#### [Goal of the exercise]
Retype only the lines below from the one with "Clear the rectangle fields" to the one with "Where should I click to: Expand", inclusive, skipping every image.

** Opening Record extracts block **

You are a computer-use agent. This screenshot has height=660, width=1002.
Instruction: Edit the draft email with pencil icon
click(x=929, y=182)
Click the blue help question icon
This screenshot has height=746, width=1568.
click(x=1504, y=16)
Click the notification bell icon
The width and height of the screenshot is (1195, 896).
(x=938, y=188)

** Closing Record extracts block **
** Opening Record extracts block **

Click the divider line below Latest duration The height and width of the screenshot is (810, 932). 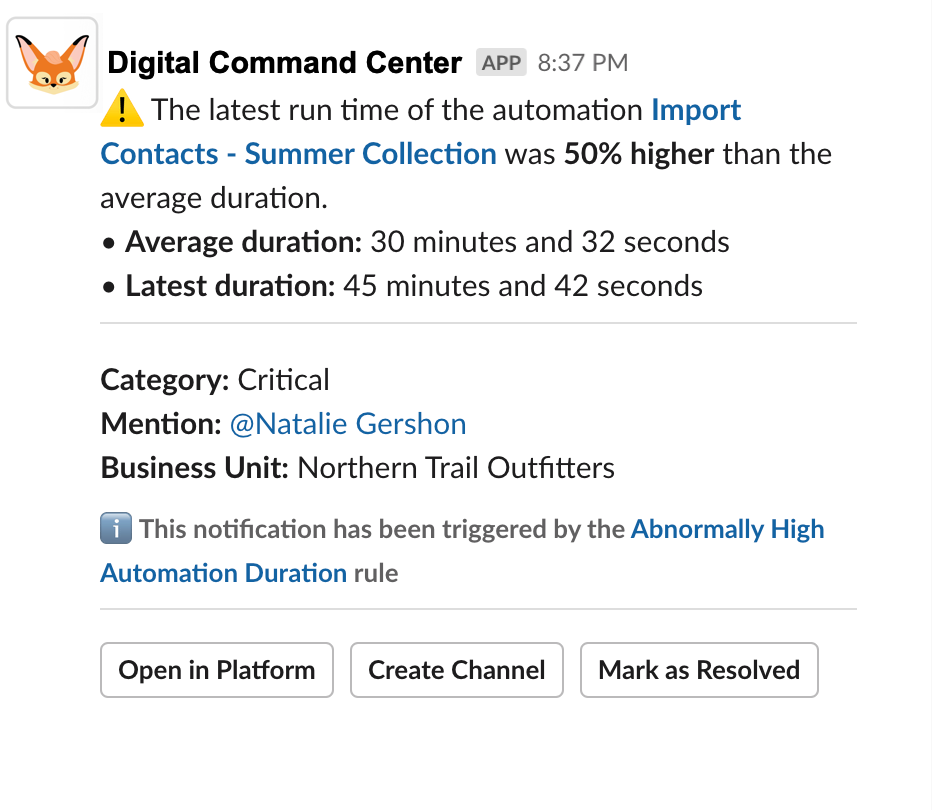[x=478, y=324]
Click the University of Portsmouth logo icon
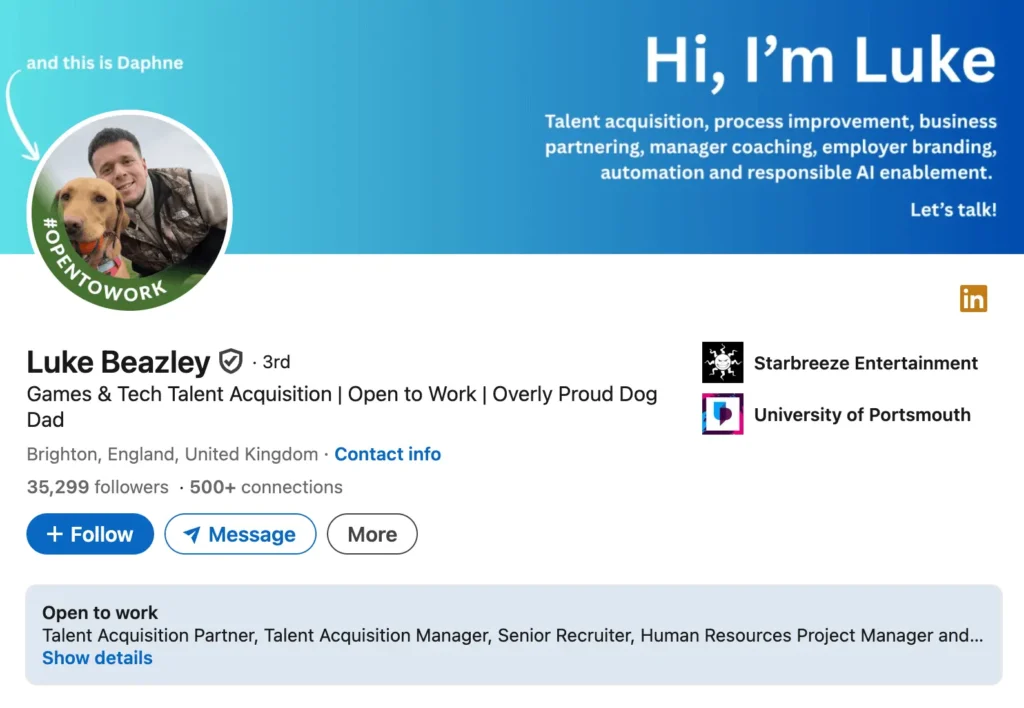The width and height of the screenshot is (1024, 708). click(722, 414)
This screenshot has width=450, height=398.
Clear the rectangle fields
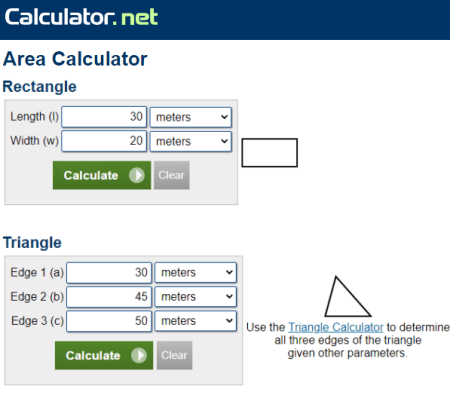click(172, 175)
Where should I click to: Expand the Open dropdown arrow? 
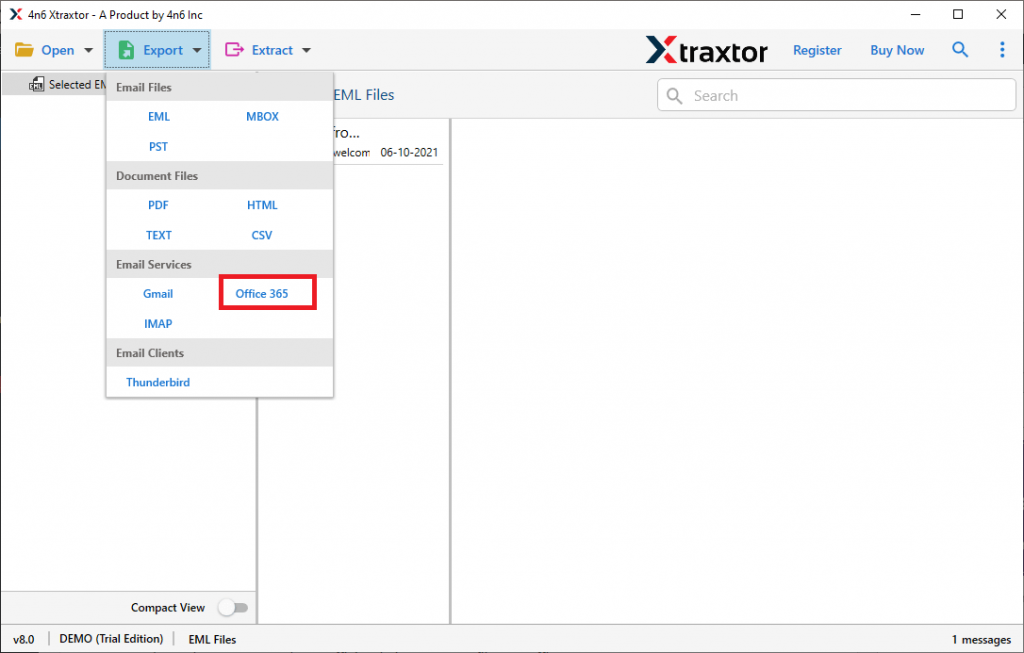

** Closing Record extracts block **
** Opening Record extracts block **

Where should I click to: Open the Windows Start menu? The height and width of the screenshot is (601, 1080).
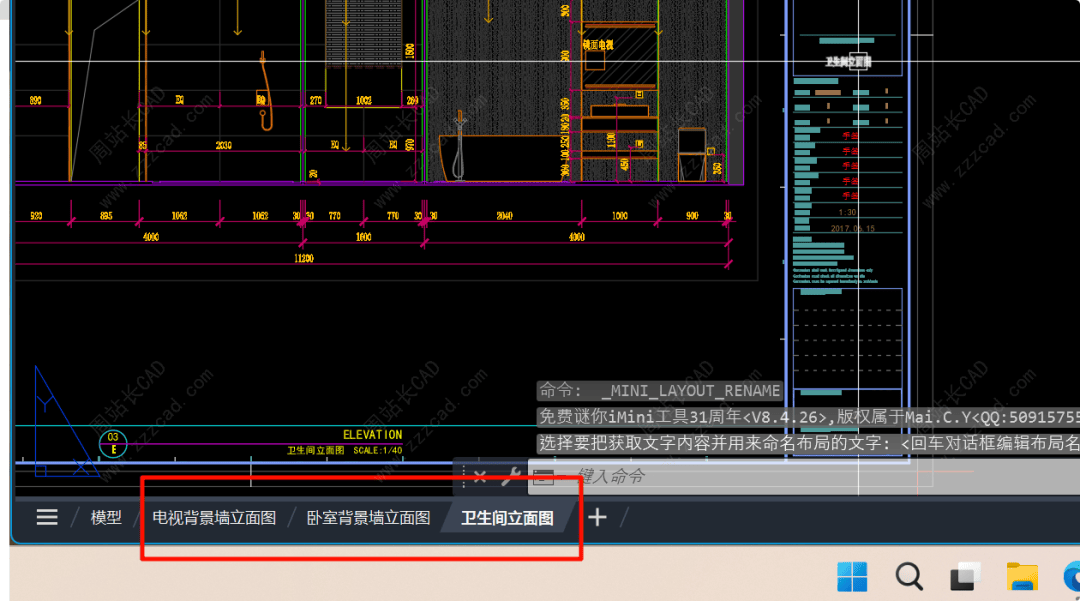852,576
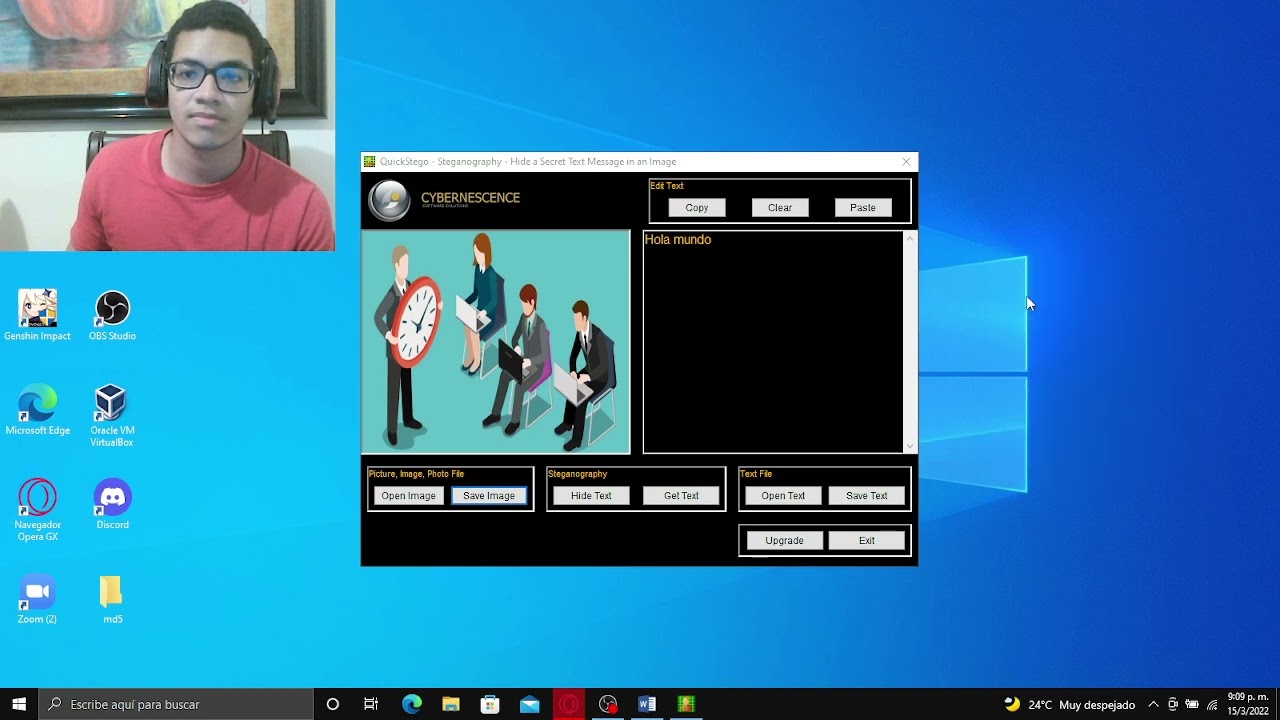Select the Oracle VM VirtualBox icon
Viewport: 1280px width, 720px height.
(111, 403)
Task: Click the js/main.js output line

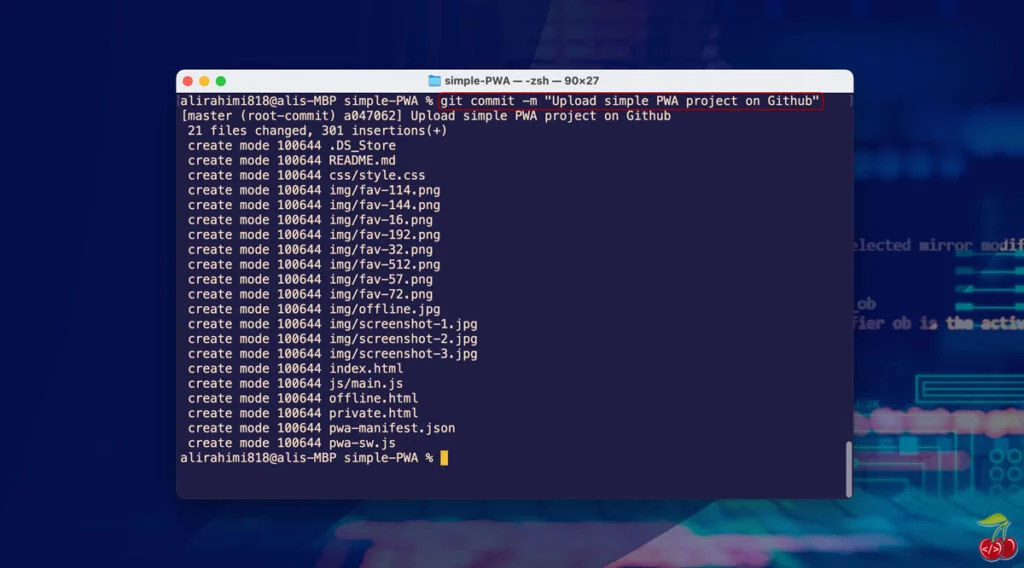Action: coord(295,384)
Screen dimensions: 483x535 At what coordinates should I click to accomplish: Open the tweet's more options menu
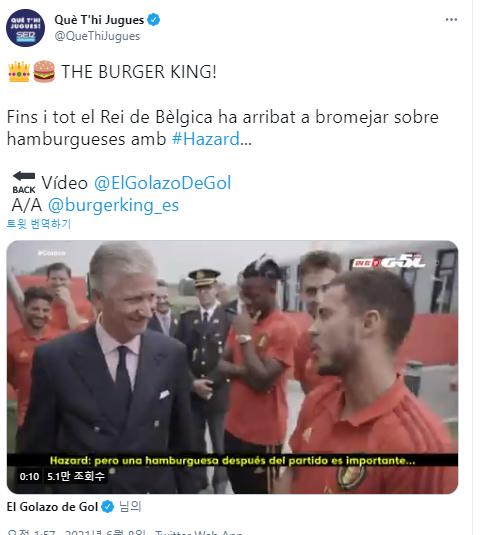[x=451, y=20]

** Closing Record extracts block **

#### [Written solution]
Clear the rectangle fields
click(172, 175)
Where should I click to: Expand the Open dropdown arrow? 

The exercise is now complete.